Problem details: Retype every line of the records below without changing anything.

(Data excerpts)
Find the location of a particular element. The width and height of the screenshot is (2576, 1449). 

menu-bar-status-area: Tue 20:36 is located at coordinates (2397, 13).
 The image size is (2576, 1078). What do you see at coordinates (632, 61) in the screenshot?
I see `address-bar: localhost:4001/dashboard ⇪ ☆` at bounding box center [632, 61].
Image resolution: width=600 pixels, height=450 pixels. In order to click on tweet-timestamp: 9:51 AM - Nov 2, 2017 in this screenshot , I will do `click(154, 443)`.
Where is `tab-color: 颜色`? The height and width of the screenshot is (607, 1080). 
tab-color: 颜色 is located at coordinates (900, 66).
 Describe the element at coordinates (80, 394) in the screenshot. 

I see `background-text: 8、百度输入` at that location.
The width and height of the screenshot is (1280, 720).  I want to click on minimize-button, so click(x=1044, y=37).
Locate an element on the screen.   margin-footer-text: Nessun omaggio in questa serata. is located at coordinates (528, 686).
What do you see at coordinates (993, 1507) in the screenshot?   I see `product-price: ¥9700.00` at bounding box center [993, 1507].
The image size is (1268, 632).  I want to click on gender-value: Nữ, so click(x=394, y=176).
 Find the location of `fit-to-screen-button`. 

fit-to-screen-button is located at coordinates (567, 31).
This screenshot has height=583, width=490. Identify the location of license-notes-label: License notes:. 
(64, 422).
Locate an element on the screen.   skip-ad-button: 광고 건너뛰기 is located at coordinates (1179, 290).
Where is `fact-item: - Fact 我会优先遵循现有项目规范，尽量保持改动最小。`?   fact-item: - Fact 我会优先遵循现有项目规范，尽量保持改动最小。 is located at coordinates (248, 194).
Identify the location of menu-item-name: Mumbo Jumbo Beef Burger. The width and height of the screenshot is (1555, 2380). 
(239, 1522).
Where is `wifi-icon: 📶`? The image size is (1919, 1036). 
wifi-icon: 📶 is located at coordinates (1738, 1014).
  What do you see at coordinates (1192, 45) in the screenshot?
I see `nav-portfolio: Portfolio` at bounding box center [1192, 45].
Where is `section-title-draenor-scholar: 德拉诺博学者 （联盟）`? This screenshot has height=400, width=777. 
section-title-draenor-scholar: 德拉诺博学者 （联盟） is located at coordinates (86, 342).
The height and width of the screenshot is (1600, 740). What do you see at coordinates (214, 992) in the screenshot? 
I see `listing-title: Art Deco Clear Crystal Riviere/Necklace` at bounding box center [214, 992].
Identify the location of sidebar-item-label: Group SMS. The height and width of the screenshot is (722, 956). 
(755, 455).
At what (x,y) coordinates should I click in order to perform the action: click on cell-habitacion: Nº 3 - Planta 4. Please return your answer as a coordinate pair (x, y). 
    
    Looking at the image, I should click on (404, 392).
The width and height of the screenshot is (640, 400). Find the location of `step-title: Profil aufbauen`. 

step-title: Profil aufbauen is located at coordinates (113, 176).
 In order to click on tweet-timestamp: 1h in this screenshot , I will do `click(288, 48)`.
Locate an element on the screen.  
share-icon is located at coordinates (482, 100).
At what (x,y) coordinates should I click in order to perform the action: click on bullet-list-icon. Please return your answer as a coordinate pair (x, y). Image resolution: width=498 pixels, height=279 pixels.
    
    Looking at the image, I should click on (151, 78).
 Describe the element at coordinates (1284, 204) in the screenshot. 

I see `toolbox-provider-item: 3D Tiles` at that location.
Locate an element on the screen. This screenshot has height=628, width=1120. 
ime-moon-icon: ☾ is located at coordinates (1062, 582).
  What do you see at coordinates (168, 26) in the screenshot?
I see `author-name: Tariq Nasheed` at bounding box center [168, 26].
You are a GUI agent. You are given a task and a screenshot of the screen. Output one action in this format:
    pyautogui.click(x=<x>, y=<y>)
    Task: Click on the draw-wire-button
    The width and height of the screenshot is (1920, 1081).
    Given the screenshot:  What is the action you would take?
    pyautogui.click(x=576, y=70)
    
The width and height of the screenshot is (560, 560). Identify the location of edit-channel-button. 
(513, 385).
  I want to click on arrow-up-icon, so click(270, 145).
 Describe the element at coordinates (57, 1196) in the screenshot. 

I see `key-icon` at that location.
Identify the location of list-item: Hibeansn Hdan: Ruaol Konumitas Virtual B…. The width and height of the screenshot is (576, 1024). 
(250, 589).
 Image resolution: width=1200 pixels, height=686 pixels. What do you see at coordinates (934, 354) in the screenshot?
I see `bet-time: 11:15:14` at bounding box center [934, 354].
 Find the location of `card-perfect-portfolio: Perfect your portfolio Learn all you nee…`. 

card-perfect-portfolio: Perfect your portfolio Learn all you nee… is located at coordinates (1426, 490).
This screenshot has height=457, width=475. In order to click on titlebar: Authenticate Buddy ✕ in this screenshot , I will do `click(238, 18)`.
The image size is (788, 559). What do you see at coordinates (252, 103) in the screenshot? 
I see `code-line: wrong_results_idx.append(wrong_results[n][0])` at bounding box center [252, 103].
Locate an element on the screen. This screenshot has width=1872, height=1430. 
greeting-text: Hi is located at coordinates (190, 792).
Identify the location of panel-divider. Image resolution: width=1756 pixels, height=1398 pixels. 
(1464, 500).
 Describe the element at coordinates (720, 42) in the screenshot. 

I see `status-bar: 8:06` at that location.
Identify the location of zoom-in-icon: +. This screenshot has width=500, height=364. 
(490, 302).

Your response:
Find the location of a particular element. The width and height of the screenshot is (2576, 1449). 

menu-bar-status-area: Tue 20:36 is located at coordinates (2397, 13).
 The image size is (2576, 1078). What do you see at coordinates (632, 61) in the screenshot?
I see `address-bar: localhost:4001/dashboard ⇪ ☆` at bounding box center [632, 61].
Image resolution: width=600 pixels, height=450 pixels. In order to click on tweet-timestamp: 9:51 AM - Nov 2, 2017 in this screenshot , I will do `click(154, 443)`.
Where is `tab-color: 颜色`? The height and width of the screenshot is (607, 1080). 
tab-color: 颜色 is located at coordinates (900, 66).
 Describe the element at coordinates (80, 394) in the screenshot. 

I see `background-text: 8、百度输入` at that location.
The width and height of the screenshot is (1280, 720).  I want to click on minimize-button, so click(x=1044, y=37).
Locate an element on the screen.   margin-footer-text: Nessun omaggio in questa serata. is located at coordinates (528, 686).
What do you see at coordinates (993, 1507) in the screenshot?   I see `product-price: ¥9700.00` at bounding box center [993, 1507].
The image size is (1268, 632).  I want to click on gender-value: Nữ, so click(x=394, y=176).
 Find the location of `fit-to-screen-button`. 

fit-to-screen-button is located at coordinates (567, 31).
This screenshot has height=583, width=490. Identify the location of license-notes-label: License notes:. 
(64, 422).
Locate an element on the screen.   skip-ad-button: 광고 건너뛰기 is located at coordinates (1179, 290).
Where is `fact-item: - Fact 我会优先遵循现有项目规范，尽量保持改动最小。`?   fact-item: - Fact 我会优先遵循现有项目规范，尽量保持改动最小。 is located at coordinates (248, 194).
Identify the location of menu-item-name: Mumbo Jumbo Beef Burger. The width and height of the screenshot is (1555, 2380). 
(239, 1522).
Where is `wifi-icon: 📶`? The image size is (1919, 1036). 
wifi-icon: 📶 is located at coordinates (1738, 1014).
  What do you see at coordinates (1192, 45) in the screenshot?
I see `nav-portfolio: Portfolio` at bounding box center [1192, 45].
Where is `section-title-draenor-scholar: 德拉诺博学者 （联盟）`? This screenshot has height=400, width=777. 
section-title-draenor-scholar: 德拉诺博学者 （联盟） is located at coordinates (86, 342).
The height and width of the screenshot is (1600, 740). What do you see at coordinates (214, 992) in the screenshot? 
I see `listing-title: Art Deco Clear Crystal Riviere/Necklace` at bounding box center [214, 992].
Identify the location of sidebar-item-label: Group SMS. The height and width of the screenshot is (722, 956). 
(755, 455).
At what (x,y) coordinates should I click in order to perform the action: click on cell-habitacion: Nº 3 - Planta 4. Please return your answer as a coordinate pair (x, y). 
    
    Looking at the image, I should click on (404, 392).
The width and height of the screenshot is (640, 400). Find the location of `step-title: Profil aufbauen`. 

step-title: Profil aufbauen is located at coordinates (113, 176).
 In order to click on tweet-timestamp: 1h in this screenshot , I will do `click(288, 48)`.
Locate an element on the screen.  
share-icon is located at coordinates (482, 100).
At what (x,y) coordinates should I click in order to perform the action: click on bullet-list-icon. Please return your answer as a coordinate pair (x, y). Image resolution: width=498 pixels, height=279 pixels.
    
    Looking at the image, I should click on (151, 78).
 Describe the element at coordinates (1284, 204) in the screenshot. 

I see `toolbox-provider-item: 3D Tiles` at that location.
Locate an element on the screen. This screenshot has height=628, width=1120. 
ime-moon-icon: ☾ is located at coordinates (1062, 582).
  What do you see at coordinates (168, 26) in the screenshot?
I see `author-name: Tariq Nasheed` at bounding box center [168, 26].
You are a GUI agent. You are given a task and a screenshot of the screen. Output one action in this format:
    pyautogui.click(x=<x>, y=<y>)
    Task: Click on the draw-wire-button
    The width and height of the screenshot is (1920, 1081).
    Given the screenshot:  What is the action you would take?
    pyautogui.click(x=576, y=70)
    
The width and height of the screenshot is (560, 560). Identify the location of edit-channel-button. 
(513, 385).
  I want to click on arrow-up-icon, so click(270, 145).
 Describe the element at coordinates (57, 1196) in the screenshot. 

I see `key-icon` at that location.
Identify the location of list-item: Hibeansn Hdan: Ruaol Konumitas Virtual B…. The width and height of the screenshot is (576, 1024). 
(250, 589).
 Image resolution: width=1200 pixels, height=686 pixels. What do you see at coordinates (934, 354) in the screenshot?
I see `bet-time: 11:15:14` at bounding box center [934, 354].
 Find the location of `card-perfect-portfolio: Perfect your portfolio Learn all you nee…`. 

card-perfect-portfolio: Perfect your portfolio Learn all you nee… is located at coordinates (1426, 490).
This screenshot has height=457, width=475. In order to click on titlebar: Authenticate Buddy ✕ in this screenshot , I will do `click(238, 18)`.
The image size is (788, 559). What do you see at coordinates (252, 103) in the screenshot? 
I see `code-line: wrong_results_idx.append(wrong_results[n][0])` at bounding box center [252, 103].
Locate an element on the screen. This screenshot has width=1872, height=1430. 
greeting-text: Hi is located at coordinates (190, 792).
Identify the location of panel-divider. Image resolution: width=1756 pixels, height=1398 pixels. 
(1464, 500).
 Describe the element at coordinates (720, 42) in the screenshot. 

I see `status-bar: 8:06` at that location.
Identify the location of zoom-in-icon: +. This screenshot has width=500, height=364. 
(490, 302).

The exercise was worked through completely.